By Sara Greenberg (December 7, 2006)

 

I recently uncovered a secret.  People tell small “white lies” about their age all the time these days, usually when they are trying to make a good first impression.  While individuals may prevaricate to strangers, rarely would they lie about their age to their entire family.  However, this is exactly what my grandmother did, and she didn’t exactly confess to the truth during her lifetime, either.

Recently, my mom and I spent a night looking up our relatives on a website called “Ancestry.com.”  The site allows you to look up birth and death certificates, census reports, and immigration records of your ancestors.  My mom decided to look up her mother, Rose, on one of the old census reports, and she found something that was truly shocking.

It is recorded on my grandmother’s census record that she was born in 1907; however, she had led her entire family to believe that she had been born in 1912.  Now this struck me as impossible that she could have pulled off lying about a full five years all of her life. She would have been clearly much older and more intelligent than the other children in her grade school, making her real age obvious.  However, my mother believes that Rose had not started lying about her age until she met her husband, Al.

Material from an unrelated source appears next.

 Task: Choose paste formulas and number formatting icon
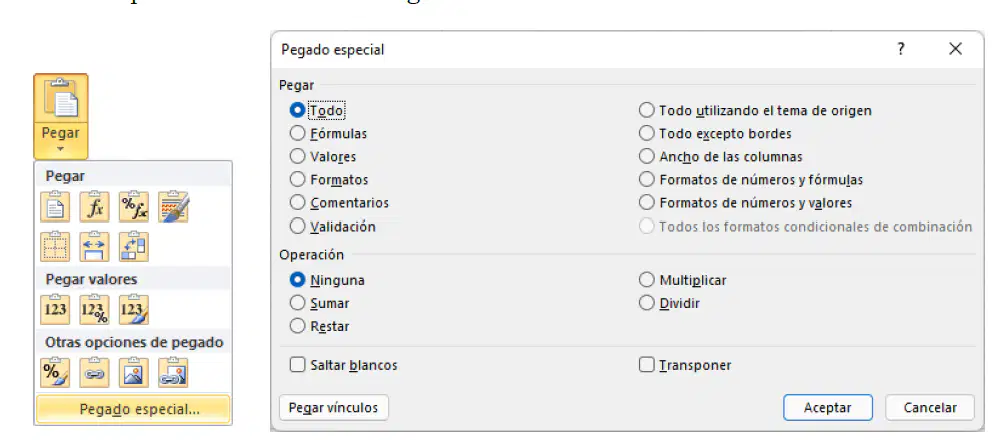[133, 207]
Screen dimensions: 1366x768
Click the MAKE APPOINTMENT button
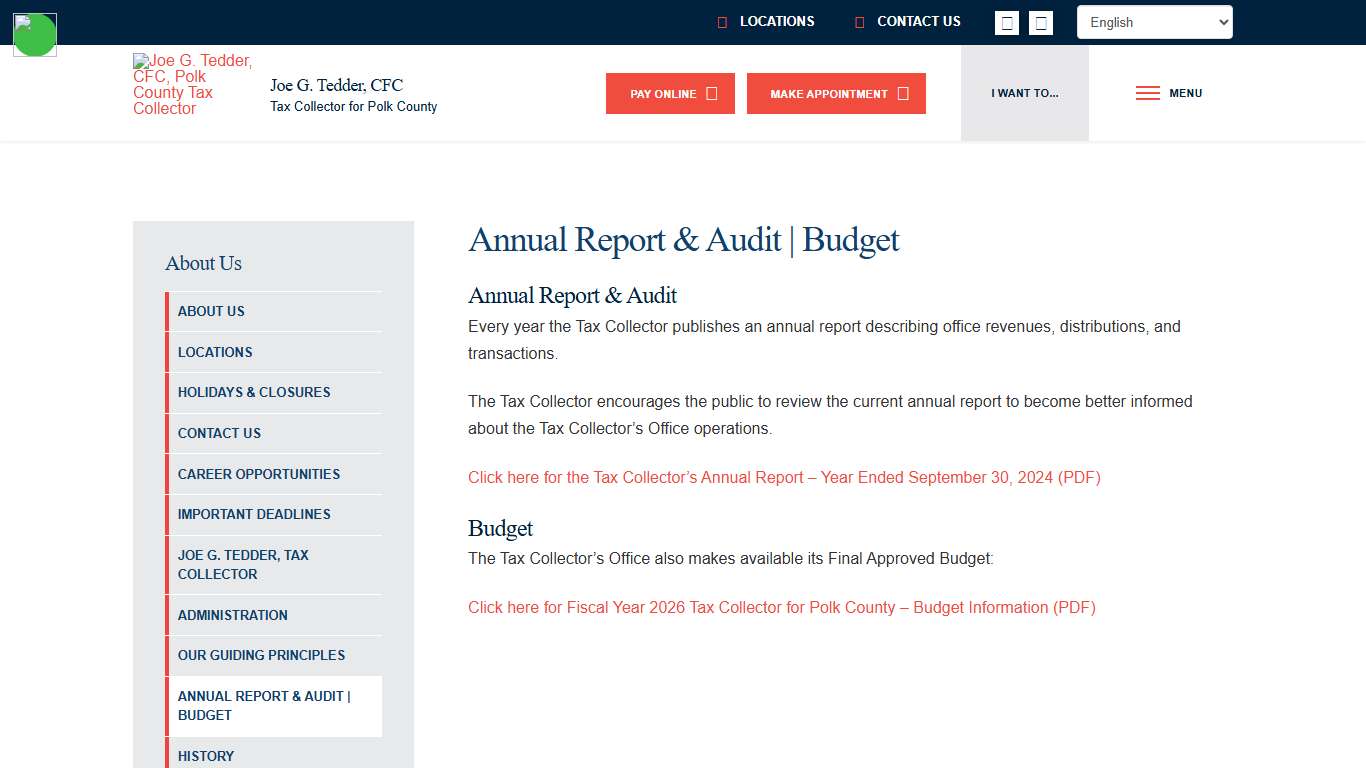(836, 93)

When my grandparents met in 1938, Al was 28 years old and Rose was 31.  At that time, it was untraditional for a woman in her 30s to be single.  The common term for a single woman in her 30s was a “spinster,” or someone who would most likely not marry during her lifetime.  Also, at that time, it was somewhat rare that a woman was older than her boyfriend or husband.  Because Rose had been older than Al when they met, she lied and said that she was actually 26, obviously making her younger than her boyfriend Al.  This, of course, was more socially appropriate and acceptable at that time.

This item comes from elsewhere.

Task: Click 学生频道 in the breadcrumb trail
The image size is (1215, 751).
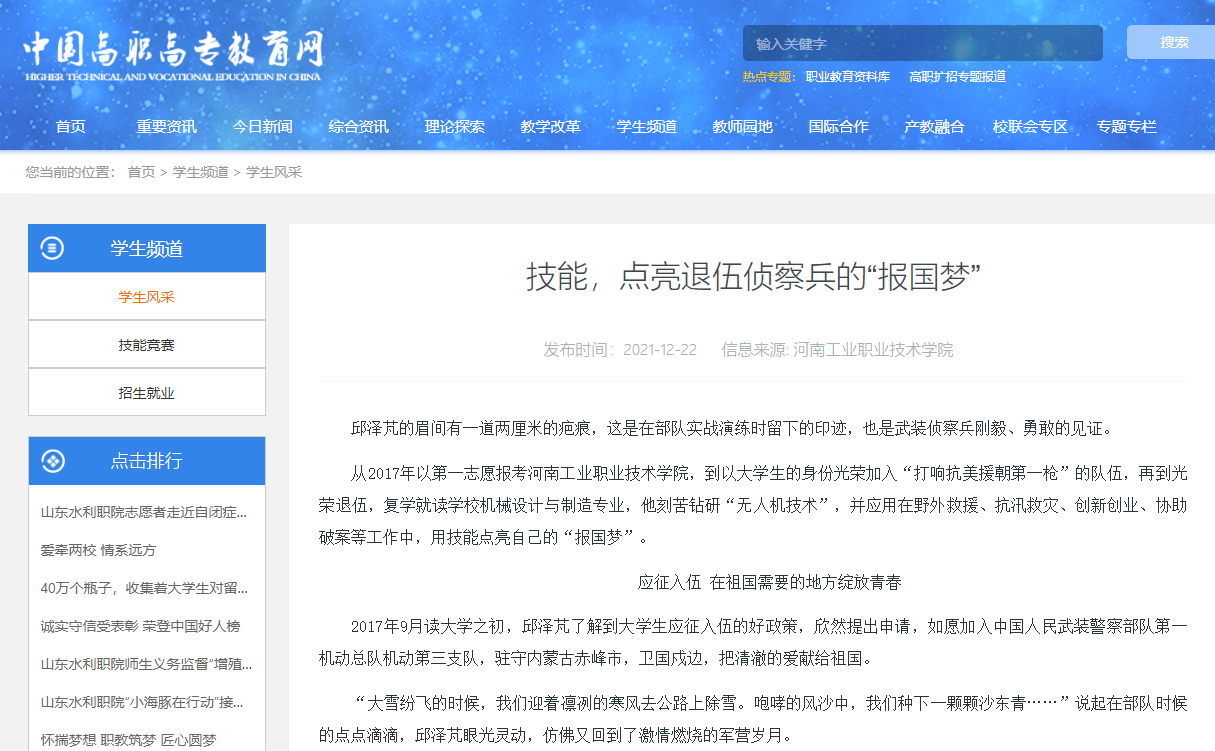Action: pyautogui.click(x=200, y=172)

I wonder if in today’s society, women still feel the need to lie about their age.  I personally would never lie about my age, no matter what the circumstances. In today’s society, women are respected a lot more than they used to be in the 1930s.  Many women are great leaders and hold very high positions in our government and workplace.  Because of this improvement of women’s roles in America, women feel less need to lie about something like their age.  Women have proven themselves as more important in our society that was previously dominated by the male population. Therefore age, more than ever, is nothing but a number today.  It’s too bad that my grandmother, Rose, lived in a time that she felt she had to hide the truth.